We have the same problem with out patio, all sorts of weeds and grass growing in between the slabs. Almost need to mow it it's so bad. Tend to use a salt and vinegar mix then finish them off with a blow torch once they dry out. Any that don't want to burn first time get a taste of meths.


----------



## Gazzer (Jun 12, 2010)

bella_beetle2.0 said:


> personally I think your just mad because you touched them and pissed the bed ....
> 
> or was that just a story my mum made up when I was little to stop me picking them lol?


ok, so now we know bella pisses her bed!!!!!......its my topic about dandylions and my h8 of em........start ya own topic about bed wetting lol


----------



## Gazzer (Jun 12, 2010)

Smeds said:


> We have the same problem with out patio, all sorts of weeds and grass growing in between the slabs. Almost need to mow it it's so bad. Tend to use a salt and vinegar mix then finish them off with a blow torch once they dry out. Any that don't want to burn first time get a taste of meths.


beware the slabs dont explode with the blow torch smeds...........concrete slabs are lethal........please wear eye protection at least m8


----------



## Gazzer (Jun 12, 2010)

tonights update..................

due to customer problems have the whole weekend off!!!! WAHOOOO, so got home and got mrs of sofa....(lazy bint) cuppa babe please as i am going to do border number 2 today. get out into garden.........shirt off as lovely and warm, and start digging over border 2. of course pulling the weeds as i went (common sense i guess) wished i wore gloves as the poxy red ants have given me little welts all over my hands and lower arms.........feisty fuckers or what for something that is only 3mm long!!

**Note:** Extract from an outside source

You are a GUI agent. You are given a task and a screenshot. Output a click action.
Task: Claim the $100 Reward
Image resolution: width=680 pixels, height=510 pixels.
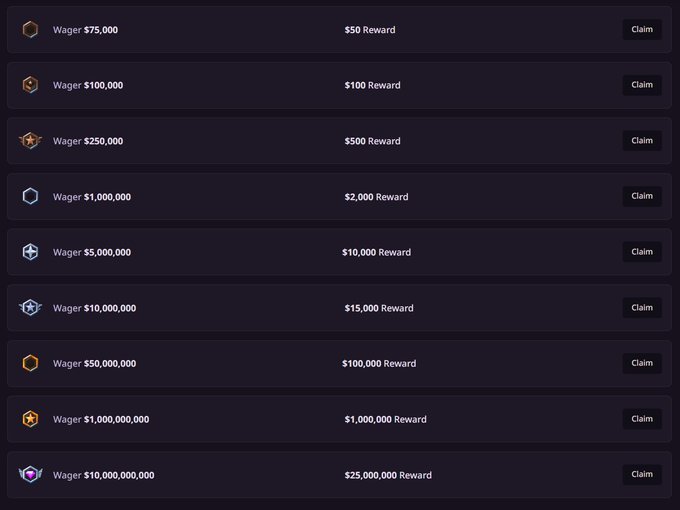pos(642,85)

turned over and weeds riped out time to add sand and compost........go on gazz churn it in well man, cut straight through the bloody cable i laid for decking lights a few years ago. (yes i do know it should be bloody armoured cable) but it came cheap!
big family BBQ booked for sunday and have just planted another £60 of plants that arrived wed afternoon. mrs has hinted that oh.........will you be doing the hanging baskets before sunday? grrrrrrrrrrrrr not enough on my plate and you chuck this at me!!! bint. so now its a 7 plan list of things to do prior to sunday..........keep killing those abortions of a plant come salad leaf called dandylions...........lawn wants aerating and scarrifying.........hanging baskets.........more miracle grow.........read up and choose fruit trees for clay soils, redo pots on patio. oh and hunt down and kill more dandylions. now h8 my neighbours as they still havnt done a thing to there garden and it is dandylion city.........bastard fairies are flying over by the minute...........i can see them honest.


----------



## A3DFU (May 7, 2002)

gazzer1964 said:


> Dani can't you do ya funky thing with them and tell them to fuck off to next door and piss him off instead please???? pretty please???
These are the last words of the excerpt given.